智能体会考虑之前的选择是否导致了较差的结果。
"""
if not self.previous_choices:
return "尚未做出选择。"
last_choice_strategy, last_choice = self.previous_choices[-1]
# 假设我们有一些用户反馈告诉我们上次的选择是好是坏
user_feedback = self.get_user_feedback(last_choice)
if user_feedback == "bad":
# 如果之前的选择不令人满意,则调整策略
new_strategy = 'highest_quality' if last_choice_strategy == 'cheapest' else 'cheapest'
self.corrected_choices.append((new_strategy, last_choice))
return f"反思选择。将策略调整为 {new_strategy}。"
else:
return "选择很好。无需调整。
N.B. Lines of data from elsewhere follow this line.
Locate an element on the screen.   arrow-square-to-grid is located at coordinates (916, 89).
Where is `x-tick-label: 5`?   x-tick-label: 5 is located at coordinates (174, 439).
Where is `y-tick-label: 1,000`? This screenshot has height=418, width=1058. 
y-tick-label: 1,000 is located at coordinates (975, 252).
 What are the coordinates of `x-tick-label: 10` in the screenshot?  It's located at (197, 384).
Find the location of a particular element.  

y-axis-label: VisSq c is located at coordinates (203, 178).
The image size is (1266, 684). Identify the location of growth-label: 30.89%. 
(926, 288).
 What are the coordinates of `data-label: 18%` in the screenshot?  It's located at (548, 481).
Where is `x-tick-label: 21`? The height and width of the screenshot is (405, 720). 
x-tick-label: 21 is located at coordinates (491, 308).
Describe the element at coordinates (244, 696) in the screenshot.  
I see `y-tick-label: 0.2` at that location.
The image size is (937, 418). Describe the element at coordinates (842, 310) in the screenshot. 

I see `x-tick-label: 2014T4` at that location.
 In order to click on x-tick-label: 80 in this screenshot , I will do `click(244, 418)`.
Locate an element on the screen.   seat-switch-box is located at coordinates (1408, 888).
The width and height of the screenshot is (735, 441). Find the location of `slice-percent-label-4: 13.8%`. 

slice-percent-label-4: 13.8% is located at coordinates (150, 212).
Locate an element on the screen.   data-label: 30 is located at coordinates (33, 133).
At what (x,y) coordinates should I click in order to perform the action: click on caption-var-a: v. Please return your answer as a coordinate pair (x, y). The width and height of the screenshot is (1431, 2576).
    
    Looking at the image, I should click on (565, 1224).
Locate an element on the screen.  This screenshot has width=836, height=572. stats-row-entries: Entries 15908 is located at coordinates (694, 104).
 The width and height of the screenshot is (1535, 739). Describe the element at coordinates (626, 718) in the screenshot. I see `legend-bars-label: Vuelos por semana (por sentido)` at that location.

"
def get_user_feedback(self, hotel):
"""
模拟基于酒店属性的用户反馈。
为简单起见,假设如果酒店太便宜,则反馈为“差”。
如果酒店质量低于 7,则反馈为“差”。
"""
if hotel['price'] < 100 or hotel['quality'] < 7:
return "bad"
return "good"
# 模拟酒店列表(价格和质量)
hotels = [
{'name': 'Budget Inn', 'price': 80, 'quality': 6},
{'name': 'Comfort Suites', 'price': 120, 'quality': 8},
{'name': 'Luxury Stay', 'price': 200, 'quality': 9}
]
# 创建一个智能体
agent = HotelRecommendationAgent()
# 第 1 步:智能体使用“最便宜”策略推荐酒店
recommended_hotel = agent.recommend_hotel(hotels, 'cheapest')
print(f"推荐酒店(最便宜):{recommended_hotel['name']}")
# 第 2 步:智能体反思选择并在必要时调整策略
reflection_result = agent.reflect_on_choice()
print(reflection_result)
# 第 3 步:智能体再次推荐,这次使用调整后的策略
adjusted_recommendation = agent.recommend_hotel(hotels, 'highest_quality')
print(f"调整后的酒店推荐(最高质量):{adjusted_recommendation['name']}")
cognitive ability of intelligent body metabolism (IBM)
The key here is the ability of the intelligences:
- Evaluate their prior selection and decision-making processes.
- Adapting their strategies based on that reflection, i.e., the practical application of metacognition.
This is a simple form of metacognition in which the system is able to adjust its reasoning process in response to internal feedback.
reach a verdict
Metacognition is a powerful tool that can significantly enhance the capabilities of AI intelligences. By incorporating metacognitive processes, you can design smarter, more adaptive, and more efficient intelligences. Use other resources to further explore the fascinating world of metacognition in AI intelligences.